Lubbock adds that the life cycle of the landfill can also impact the gas quality. "The highest-quality fuel is obtained when the landfill is first tapped," he says. "As it gets depleted, the gas quality decreases."


Due to this fuel variability, even on the same site, operators need to be aware of the possible effects on their engine to achieve maximum engine performance and protection.


"Fuel analysis testing is required to determine exact gas composition of landfill biogas," adds Lubbock. "Testing is actually quite critical as composition will change over time."

Consistency of the fuel is the main challenge for biogas engines – whether true biogas or landfill gas is being used. The lack of consistency in which 'ingredients' go into landfill gas means a lack of control in levels of key contaminants such as siloxanes and hydrogen sulfide (H2S).


Siloxanes turn into glass or sand-like material after combustion, causing abrasion and contributing to engine wear. H2S increases the amount and rate of acidic by-products during operation that can lead to shorter oil life and damage the engine. Fuel-gas testing shows significantly higher levels of H2S are found in landfill gas as compared to pipeline quality gas.

Pre-treating (or pre-cleaning) the bio or landfill gas to remove harmful contaminants can be an effective strategy for extending oil and engine life. This process also helps to remove moisture.

“During the fermentation process, high levels of water are created as a natural vapor,” explains Lubbock. “Water should be removed as it is not a good medium and can hamper the combustion process within the engine while increasing rate of acid formation.” By removing the water as part of pre-treating, power will not be wasted driving off moisture in the fuel; this way, greater engine efficiency can be obtained.

However, pre-treating is a business decision with cost implications and may not be a feasible option for every operation. “Operators need to weigh the cost of the pre-treatment versus the possible cost of added maintenance to engines due to the contaminants in the fuel,” says Lubbock. “If pre-treating is not a viable option, operators may have to shorten maintenance intervals and oil drains in order to accommodate the greater fuel gas severity,” he says. 

Operators also need to consider original engine manufacturer (OEM) criteria – exceeding OEM limits for fuel quality may nullify the warranty.

==================================================

*Problem to work on*:
Repeat, word for word, the part of the landfill gas passage that opens with the words containing "Consistency of the" and closes with "hydrogen sulfide (H2S).". Work from the landfill gas passage above and nothing else.

*Entries shown*:

==================================================

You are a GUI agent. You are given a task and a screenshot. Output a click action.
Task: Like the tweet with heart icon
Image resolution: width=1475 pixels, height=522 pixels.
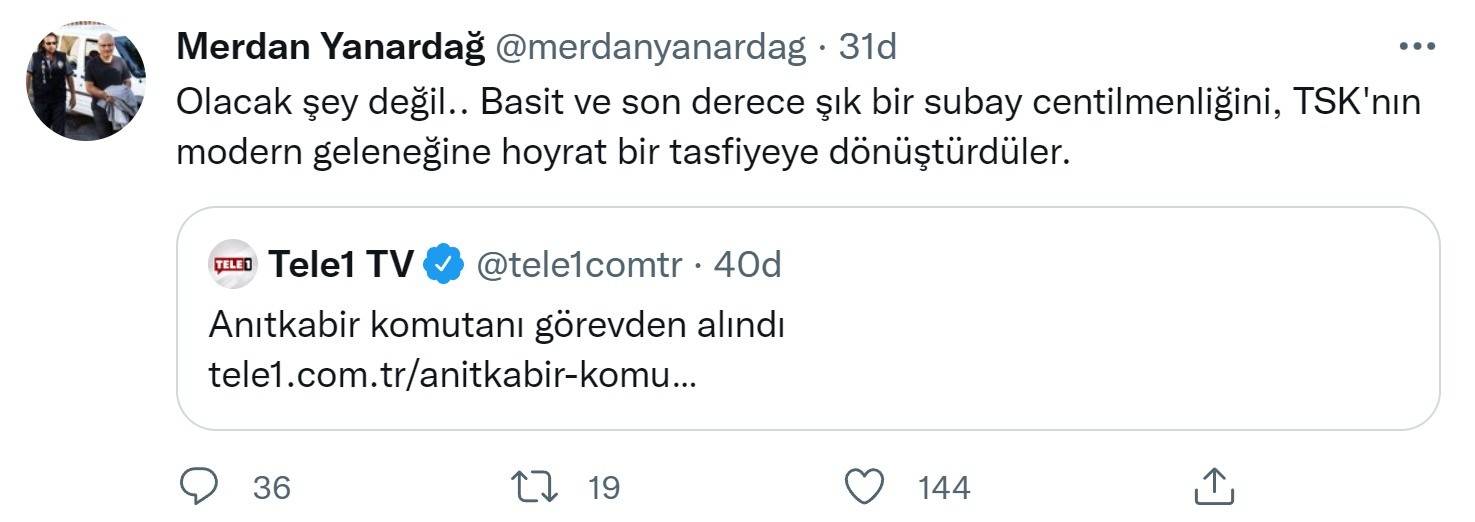tap(864, 487)
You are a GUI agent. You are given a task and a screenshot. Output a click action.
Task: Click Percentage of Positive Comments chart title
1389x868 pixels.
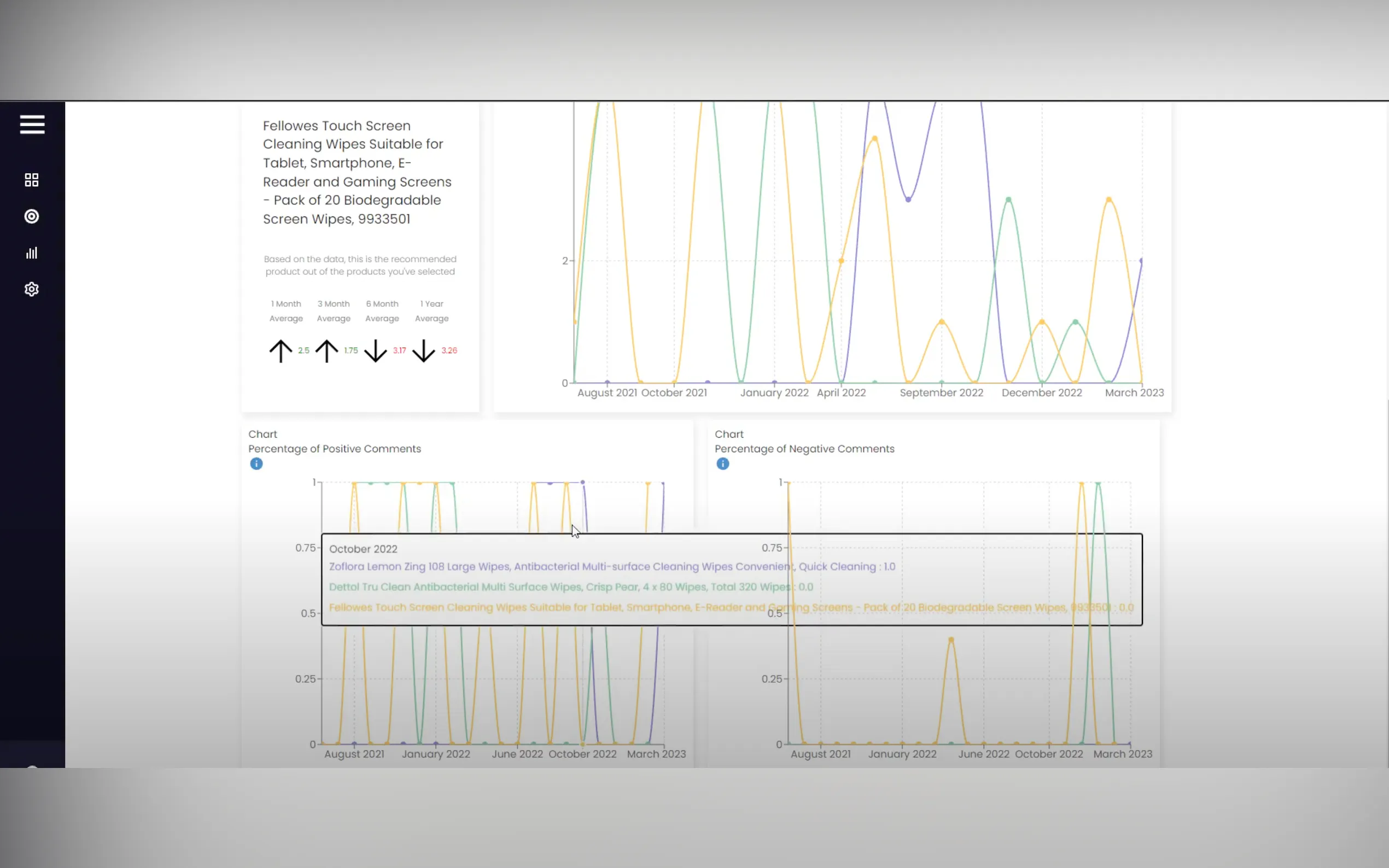click(x=334, y=449)
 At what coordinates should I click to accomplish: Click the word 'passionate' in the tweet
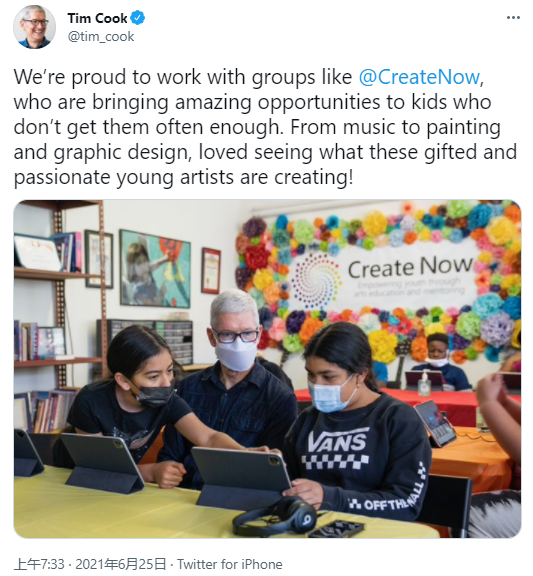click(x=62, y=178)
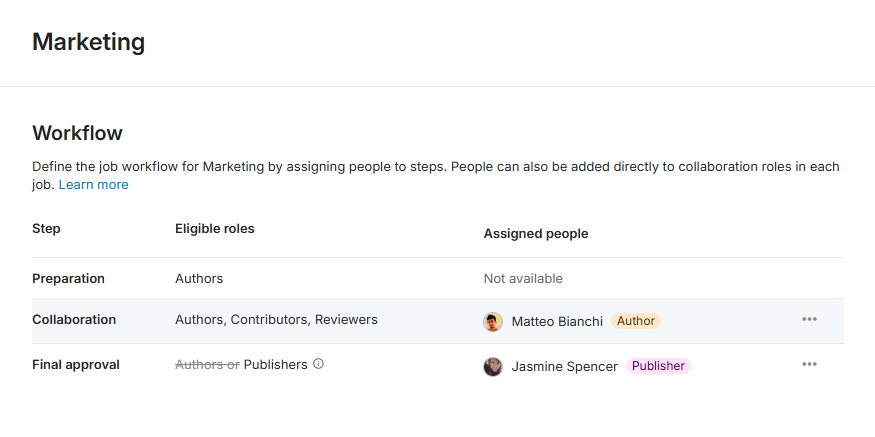Click info icon next to Publishers
The image size is (875, 437).
click(319, 365)
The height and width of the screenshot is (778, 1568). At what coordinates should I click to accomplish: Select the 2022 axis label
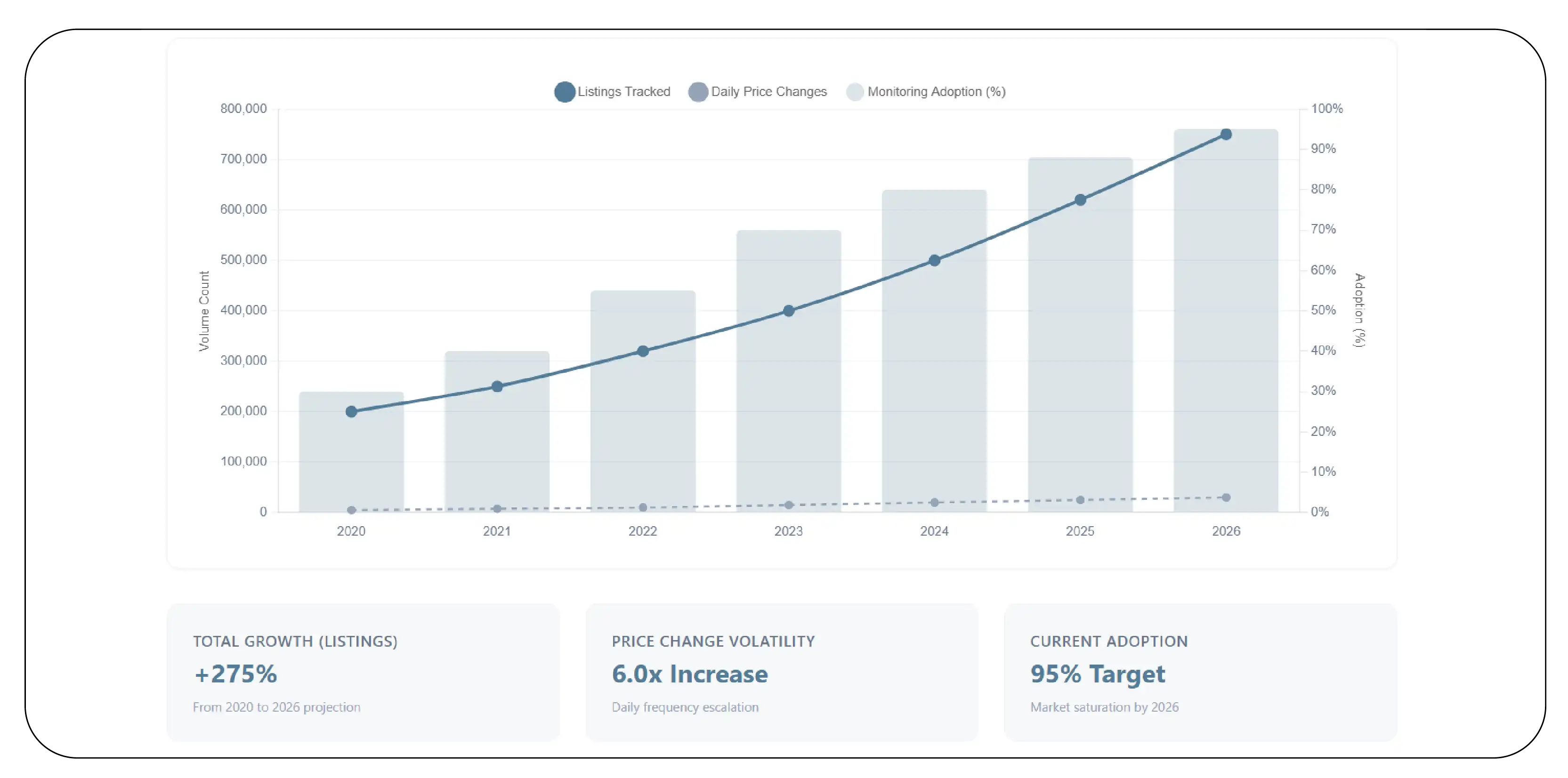(643, 531)
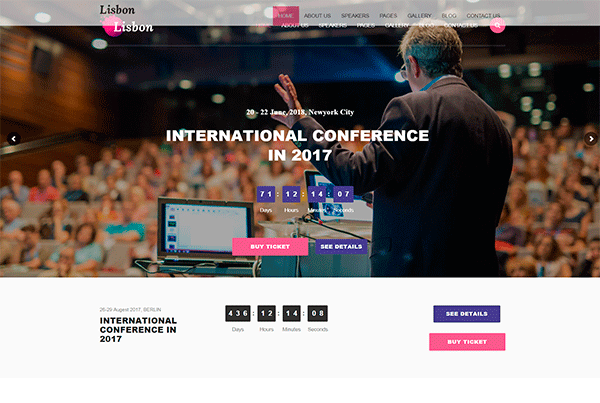Open the Speakers menu
The image size is (600, 403).
click(x=355, y=16)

==================================================

*Written reply*:
Consistency of the fuel is the main challenge for biogas engines – whether true biogas or landfill gas is being used. The lack of consistency in which 'ingredients' go into landfill gas means a lack of control in levels of key contaminants such as siloxanes and hydrogen sulfide (H2S).